____ ИСХОДНЫЙ ТЕКСТ
Или хотя бы ругали и с вами боролись, пытались бы от вас отвязаться. Сразу все
приобретает смысл.
Ну а
если вы все же не стали унижаться и выпрашивать свою долю внимания людей, то
вскоре, если, конечно, вы им ничего не можете дать, они от вас отвернутся. И вы
останетесь один, совсем один. Так вам по крайней мере кажется. Вы сами в свое
время отворачивались от других, но это было совсем другое. Когда от вас
отвернулись, к вам сразу приходят мысли о неблагодарности окружающих. Вы на них
сваливаете все грехи человечества. Ну а сами то какие? В вот на самих
посмотреть – это очень тяжело. Самое первое, что можно посмотрев на себя узнать
в подобной ситуации, что ничего случайного в этом мире нет – вы заслужили то,
что вас покинули.
________
» СПИСОК ЗАДАНИЙ:
(a) Выпишите из текста об одиночестве все формы глаголов «отвернуться» и «отворачиваться» в том порядке, в каком они встречаются.
(b) Подсчитайте, сколько строк в записях содержат слово "Bonus". В ответе укажите только число.
Текст и записи никак не связаны между собой.
____ ПРИВЕДЁННЫЕ ЗАПИСИ
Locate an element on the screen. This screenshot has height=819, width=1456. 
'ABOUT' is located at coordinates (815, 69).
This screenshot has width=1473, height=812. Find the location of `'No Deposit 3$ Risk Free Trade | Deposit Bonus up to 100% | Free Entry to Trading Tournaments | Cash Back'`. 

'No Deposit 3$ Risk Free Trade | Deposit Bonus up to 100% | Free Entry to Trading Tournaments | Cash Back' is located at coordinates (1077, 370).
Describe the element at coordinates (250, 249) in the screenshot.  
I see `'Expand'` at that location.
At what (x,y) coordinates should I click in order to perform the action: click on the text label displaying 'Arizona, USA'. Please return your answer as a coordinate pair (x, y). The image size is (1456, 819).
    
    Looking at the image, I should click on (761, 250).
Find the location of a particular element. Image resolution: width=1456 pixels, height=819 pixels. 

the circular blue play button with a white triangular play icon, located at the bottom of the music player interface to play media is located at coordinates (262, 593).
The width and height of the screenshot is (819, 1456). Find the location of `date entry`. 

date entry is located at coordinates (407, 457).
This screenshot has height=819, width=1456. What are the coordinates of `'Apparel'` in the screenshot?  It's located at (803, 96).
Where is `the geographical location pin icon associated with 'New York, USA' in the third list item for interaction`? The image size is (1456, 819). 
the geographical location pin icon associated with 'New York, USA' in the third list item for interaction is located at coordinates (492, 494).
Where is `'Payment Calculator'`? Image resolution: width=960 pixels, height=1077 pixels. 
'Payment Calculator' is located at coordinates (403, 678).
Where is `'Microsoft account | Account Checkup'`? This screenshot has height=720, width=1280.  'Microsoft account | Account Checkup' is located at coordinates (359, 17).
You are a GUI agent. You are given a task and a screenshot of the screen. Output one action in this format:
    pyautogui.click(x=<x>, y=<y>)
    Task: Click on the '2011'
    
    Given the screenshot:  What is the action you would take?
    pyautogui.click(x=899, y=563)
________
» ОТВЕТЫ:
(a) отвернутся, отворачивались, отвернулись

(b) 2